● Problem requirements
Copy the records below exactly as they appear, starting with the line that contains "How do I perform: Switch to the 色调响应 tab?" and going on through the line that contains "Looking at the screenshot, I should coord(370,261).".

● Available data
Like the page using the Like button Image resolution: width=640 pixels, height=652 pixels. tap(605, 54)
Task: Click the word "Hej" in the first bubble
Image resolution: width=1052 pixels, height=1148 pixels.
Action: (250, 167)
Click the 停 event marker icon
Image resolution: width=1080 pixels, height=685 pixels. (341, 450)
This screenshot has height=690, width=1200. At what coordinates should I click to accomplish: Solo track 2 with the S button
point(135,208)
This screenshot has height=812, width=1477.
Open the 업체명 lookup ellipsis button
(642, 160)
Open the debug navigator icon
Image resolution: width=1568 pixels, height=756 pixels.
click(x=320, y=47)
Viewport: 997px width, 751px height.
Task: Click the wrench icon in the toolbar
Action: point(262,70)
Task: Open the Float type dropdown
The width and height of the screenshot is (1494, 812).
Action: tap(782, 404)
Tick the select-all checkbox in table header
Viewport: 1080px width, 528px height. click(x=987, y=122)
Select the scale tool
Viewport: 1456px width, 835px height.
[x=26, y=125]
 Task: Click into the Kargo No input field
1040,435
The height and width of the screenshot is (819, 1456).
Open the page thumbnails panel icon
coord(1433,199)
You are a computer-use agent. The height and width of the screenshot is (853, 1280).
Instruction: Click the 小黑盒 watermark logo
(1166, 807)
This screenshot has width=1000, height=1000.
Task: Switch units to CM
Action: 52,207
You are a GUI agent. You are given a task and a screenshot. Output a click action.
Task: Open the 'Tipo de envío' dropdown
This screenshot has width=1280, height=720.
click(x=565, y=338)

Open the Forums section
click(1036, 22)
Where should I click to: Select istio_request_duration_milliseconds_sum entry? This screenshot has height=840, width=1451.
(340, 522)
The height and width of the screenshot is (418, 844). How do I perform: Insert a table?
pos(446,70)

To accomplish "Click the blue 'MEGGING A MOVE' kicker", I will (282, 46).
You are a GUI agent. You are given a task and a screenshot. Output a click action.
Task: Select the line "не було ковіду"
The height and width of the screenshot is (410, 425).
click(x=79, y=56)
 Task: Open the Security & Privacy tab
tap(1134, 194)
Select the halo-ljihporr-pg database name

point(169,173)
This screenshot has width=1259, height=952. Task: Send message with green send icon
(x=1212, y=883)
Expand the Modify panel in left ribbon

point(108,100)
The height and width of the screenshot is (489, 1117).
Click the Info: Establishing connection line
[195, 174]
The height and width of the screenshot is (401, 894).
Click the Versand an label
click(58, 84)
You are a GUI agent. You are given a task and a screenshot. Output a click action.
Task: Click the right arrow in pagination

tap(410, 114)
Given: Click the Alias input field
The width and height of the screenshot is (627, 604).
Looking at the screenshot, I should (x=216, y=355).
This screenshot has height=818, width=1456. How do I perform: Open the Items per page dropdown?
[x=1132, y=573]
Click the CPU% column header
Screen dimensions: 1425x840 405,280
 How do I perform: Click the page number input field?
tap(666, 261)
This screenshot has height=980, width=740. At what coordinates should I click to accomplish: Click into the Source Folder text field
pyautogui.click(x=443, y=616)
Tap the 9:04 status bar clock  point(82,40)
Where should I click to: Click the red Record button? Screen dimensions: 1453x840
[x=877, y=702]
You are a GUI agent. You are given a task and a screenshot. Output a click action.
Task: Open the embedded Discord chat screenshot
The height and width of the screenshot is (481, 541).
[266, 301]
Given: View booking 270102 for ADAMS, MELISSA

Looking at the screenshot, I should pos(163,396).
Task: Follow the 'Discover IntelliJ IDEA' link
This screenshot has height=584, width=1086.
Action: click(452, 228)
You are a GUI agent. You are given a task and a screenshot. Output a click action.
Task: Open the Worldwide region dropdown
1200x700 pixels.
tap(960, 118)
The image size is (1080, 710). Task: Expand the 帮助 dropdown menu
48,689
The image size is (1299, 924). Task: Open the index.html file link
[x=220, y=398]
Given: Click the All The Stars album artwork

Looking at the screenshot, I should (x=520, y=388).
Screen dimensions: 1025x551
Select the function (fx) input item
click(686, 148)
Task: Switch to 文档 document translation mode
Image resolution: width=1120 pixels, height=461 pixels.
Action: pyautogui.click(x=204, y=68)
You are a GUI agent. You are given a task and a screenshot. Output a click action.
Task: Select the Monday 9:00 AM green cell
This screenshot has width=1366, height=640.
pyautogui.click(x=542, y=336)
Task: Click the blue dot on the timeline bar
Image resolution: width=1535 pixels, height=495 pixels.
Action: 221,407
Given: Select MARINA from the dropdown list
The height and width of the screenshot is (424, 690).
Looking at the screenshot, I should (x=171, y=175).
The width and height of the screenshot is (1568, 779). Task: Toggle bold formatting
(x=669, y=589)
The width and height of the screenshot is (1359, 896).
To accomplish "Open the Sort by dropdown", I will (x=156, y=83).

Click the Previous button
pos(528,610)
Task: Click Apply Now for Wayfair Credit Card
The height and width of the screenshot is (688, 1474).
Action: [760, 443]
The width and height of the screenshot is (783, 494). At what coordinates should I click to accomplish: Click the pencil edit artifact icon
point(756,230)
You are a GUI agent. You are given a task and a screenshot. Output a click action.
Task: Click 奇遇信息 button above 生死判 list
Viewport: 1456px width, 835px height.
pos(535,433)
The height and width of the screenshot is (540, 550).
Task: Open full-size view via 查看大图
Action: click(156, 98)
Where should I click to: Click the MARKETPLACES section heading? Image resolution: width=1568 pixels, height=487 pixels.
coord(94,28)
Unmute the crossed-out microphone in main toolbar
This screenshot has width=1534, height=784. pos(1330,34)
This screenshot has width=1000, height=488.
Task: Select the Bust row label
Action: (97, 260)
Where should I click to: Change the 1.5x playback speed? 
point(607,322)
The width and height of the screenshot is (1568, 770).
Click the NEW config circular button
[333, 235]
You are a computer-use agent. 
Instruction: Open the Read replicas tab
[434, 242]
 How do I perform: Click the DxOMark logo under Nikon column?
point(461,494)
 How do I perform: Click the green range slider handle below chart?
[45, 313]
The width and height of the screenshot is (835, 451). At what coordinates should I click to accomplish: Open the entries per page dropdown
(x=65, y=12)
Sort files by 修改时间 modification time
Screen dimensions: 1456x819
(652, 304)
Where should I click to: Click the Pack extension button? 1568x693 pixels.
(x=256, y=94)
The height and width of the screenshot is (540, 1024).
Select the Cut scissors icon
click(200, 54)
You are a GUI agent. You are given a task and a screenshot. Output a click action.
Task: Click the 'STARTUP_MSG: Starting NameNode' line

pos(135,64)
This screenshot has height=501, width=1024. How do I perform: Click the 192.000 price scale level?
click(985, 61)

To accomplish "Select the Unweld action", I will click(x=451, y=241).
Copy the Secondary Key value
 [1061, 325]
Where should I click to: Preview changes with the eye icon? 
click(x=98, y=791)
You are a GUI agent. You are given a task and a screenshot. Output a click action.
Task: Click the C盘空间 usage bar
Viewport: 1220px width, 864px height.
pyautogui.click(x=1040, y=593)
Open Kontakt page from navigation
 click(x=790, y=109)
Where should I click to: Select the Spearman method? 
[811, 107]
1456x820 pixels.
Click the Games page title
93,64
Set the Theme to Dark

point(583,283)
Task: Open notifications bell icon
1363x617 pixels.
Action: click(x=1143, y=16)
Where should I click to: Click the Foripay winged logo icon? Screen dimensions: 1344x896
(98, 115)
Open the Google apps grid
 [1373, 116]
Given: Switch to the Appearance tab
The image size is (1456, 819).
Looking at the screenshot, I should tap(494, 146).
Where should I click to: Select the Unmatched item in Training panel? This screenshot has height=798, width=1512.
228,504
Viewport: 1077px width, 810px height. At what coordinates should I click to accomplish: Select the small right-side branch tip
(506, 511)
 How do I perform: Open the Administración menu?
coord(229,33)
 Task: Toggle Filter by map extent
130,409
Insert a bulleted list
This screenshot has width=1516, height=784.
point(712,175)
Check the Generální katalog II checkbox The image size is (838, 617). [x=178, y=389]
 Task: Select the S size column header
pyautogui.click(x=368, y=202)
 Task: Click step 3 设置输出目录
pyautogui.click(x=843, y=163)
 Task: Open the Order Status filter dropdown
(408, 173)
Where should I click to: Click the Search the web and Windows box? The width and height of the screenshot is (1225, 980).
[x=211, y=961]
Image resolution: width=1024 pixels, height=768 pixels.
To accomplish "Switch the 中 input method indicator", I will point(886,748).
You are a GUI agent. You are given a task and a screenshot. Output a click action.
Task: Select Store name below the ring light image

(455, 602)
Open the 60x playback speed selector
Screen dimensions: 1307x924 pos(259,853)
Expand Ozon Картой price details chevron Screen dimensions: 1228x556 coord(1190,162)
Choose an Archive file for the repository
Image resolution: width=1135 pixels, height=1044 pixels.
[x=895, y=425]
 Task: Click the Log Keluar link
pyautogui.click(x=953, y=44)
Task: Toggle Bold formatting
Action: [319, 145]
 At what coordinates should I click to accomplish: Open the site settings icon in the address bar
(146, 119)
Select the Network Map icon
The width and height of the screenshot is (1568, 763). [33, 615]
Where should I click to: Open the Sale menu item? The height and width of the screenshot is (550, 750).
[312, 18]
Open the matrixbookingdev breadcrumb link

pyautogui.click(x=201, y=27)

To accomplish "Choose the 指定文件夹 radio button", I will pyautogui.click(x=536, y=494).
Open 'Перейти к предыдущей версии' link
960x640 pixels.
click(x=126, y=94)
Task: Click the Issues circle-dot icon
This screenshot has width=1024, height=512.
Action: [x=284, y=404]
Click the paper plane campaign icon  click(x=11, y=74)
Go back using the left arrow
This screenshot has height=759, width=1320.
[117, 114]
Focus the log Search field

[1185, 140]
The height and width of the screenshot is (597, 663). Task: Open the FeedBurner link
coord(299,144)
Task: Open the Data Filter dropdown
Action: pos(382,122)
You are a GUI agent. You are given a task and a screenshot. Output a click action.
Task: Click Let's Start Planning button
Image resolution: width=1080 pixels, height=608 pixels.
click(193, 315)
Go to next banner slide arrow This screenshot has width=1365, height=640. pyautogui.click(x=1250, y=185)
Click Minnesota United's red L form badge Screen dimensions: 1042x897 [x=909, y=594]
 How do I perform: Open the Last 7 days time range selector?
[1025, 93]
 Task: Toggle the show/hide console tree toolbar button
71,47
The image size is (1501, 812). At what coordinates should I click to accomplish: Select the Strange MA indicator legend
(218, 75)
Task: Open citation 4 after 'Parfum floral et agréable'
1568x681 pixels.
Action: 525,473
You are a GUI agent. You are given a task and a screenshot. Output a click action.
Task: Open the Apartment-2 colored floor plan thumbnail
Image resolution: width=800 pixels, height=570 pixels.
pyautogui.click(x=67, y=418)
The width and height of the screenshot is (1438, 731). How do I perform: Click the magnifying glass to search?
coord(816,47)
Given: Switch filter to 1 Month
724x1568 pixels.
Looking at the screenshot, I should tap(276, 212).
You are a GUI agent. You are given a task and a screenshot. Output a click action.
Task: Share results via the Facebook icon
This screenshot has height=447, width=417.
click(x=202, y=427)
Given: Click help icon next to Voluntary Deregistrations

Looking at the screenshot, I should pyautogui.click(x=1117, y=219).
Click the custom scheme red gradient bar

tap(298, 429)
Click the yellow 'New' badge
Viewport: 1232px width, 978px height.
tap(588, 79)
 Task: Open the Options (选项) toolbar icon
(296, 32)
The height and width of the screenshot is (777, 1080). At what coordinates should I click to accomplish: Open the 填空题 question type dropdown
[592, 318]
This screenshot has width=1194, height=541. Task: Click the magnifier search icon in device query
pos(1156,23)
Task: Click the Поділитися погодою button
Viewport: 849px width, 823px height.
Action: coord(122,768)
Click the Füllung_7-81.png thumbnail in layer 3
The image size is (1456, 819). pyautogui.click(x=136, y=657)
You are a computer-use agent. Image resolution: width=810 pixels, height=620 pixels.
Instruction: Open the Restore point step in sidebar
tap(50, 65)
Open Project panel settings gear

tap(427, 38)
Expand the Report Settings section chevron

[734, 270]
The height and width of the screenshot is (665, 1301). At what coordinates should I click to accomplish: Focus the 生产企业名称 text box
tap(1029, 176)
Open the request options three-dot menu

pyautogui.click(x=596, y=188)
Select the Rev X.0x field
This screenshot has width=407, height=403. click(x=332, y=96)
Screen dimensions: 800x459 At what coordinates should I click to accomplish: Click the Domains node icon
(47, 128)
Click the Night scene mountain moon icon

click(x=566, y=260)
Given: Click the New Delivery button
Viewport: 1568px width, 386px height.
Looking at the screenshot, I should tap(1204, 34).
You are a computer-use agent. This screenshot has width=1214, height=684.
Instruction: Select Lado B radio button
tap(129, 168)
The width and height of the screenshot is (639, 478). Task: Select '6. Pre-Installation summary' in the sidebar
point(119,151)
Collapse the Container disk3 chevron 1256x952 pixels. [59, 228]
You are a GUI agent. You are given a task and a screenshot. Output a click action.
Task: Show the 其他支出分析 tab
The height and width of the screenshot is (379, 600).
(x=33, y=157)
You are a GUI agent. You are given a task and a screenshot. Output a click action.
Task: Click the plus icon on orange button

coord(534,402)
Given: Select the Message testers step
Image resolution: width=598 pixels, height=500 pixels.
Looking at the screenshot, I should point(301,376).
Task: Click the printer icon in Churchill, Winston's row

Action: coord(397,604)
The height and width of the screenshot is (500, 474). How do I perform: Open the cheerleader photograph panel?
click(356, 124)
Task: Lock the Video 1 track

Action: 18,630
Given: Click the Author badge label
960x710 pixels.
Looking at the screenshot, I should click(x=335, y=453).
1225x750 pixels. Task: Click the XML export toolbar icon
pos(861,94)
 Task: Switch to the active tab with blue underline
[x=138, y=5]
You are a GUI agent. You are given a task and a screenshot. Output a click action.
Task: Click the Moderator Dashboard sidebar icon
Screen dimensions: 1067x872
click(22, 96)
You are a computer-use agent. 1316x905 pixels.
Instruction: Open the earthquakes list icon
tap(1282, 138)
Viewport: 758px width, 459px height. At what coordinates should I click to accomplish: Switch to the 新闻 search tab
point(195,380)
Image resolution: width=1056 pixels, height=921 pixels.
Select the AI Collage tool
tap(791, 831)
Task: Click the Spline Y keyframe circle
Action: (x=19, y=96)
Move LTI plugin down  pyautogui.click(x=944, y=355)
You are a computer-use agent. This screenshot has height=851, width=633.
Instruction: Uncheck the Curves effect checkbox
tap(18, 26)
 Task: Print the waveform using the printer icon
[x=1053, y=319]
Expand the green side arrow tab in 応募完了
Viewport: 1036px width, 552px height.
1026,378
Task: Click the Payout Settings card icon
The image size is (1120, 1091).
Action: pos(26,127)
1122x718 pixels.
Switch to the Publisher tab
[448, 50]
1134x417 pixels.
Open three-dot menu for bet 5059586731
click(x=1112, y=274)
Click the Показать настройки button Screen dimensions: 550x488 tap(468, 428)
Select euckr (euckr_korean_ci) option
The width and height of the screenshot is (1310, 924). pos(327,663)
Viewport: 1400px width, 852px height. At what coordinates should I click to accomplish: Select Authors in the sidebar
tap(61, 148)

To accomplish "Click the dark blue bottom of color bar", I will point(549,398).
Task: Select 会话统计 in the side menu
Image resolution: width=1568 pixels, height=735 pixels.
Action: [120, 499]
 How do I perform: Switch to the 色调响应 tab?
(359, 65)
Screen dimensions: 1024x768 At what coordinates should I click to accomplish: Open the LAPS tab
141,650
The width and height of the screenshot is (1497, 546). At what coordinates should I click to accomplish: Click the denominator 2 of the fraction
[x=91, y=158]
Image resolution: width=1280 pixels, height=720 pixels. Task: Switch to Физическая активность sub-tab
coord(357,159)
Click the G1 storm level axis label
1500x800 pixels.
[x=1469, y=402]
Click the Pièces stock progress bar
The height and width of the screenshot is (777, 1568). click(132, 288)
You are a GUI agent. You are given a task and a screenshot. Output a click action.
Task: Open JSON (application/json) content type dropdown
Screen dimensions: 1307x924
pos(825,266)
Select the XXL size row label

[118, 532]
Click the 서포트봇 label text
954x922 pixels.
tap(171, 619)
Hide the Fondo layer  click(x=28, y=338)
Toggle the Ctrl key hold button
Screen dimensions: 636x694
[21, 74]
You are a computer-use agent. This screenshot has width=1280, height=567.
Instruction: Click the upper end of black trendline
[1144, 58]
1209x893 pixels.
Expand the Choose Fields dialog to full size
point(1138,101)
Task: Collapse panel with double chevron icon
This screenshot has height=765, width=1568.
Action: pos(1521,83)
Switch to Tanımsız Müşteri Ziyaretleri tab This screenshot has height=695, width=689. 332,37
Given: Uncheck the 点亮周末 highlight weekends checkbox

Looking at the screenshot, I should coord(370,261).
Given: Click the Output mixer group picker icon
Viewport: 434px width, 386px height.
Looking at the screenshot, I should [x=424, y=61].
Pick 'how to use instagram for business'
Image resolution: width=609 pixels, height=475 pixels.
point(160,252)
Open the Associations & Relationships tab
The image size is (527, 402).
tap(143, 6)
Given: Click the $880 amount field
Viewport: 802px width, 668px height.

● Written solution
 How do I perform: Switch to the 色调响应 tab?
(359, 65)
Screen dimensions: 1024x768 At what coordinates should I click to accomplish: Open the LAPS tab
141,650
The width and height of the screenshot is (1497, 546). At what coordinates should I click to accomplish: Click the denominator 2 of the fraction
[x=91, y=158]
Image resolution: width=1280 pixels, height=720 pixels. Task: Switch to Физическая активность sub-tab
coord(357,159)
Click the G1 storm level axis label
1500x800 pixels.
[x=1469, y=402]
Click the Pièces stock progress bar
The height and width of the screenshot is (777, 1568). click(132, 288)
You are a GUI agent. You are given a task and a screenshot. Output a click action.
Task: Open JSON (application/json) content type dropdown
Screen dimensions: 1307x924
pos(825,266)
Select the XXL size row label

[118, 532]
Click the 서포트봇 label text
954x922 pixels.
tap(171, 619)
Hide the Fondo layer  click(x=28, y=338)
Toggle the Ctrl key hold button
Screen dimensions: 636x694
[21, 74]
You are a computer-use agent. This screenshot has width=1280, height=567.
Instruction: Click the upper end of black trendline
[1144, 58]
1209x893 pixels.
Expand the Choose Fields dialog to full size
point(1138,101)
Task: Collapse panel with double chevron icon
This screenshot has height=765, width=1568.
Action: pos(1521,83)
Switch to Tanımsız Müşteri Ziyaretleri tab This screenshot has height=695, width=689. 332,37
Given: Uncheck the 点亮周末 highlight weekends checkbox

Looking at the screenshot, I should coord(370,261).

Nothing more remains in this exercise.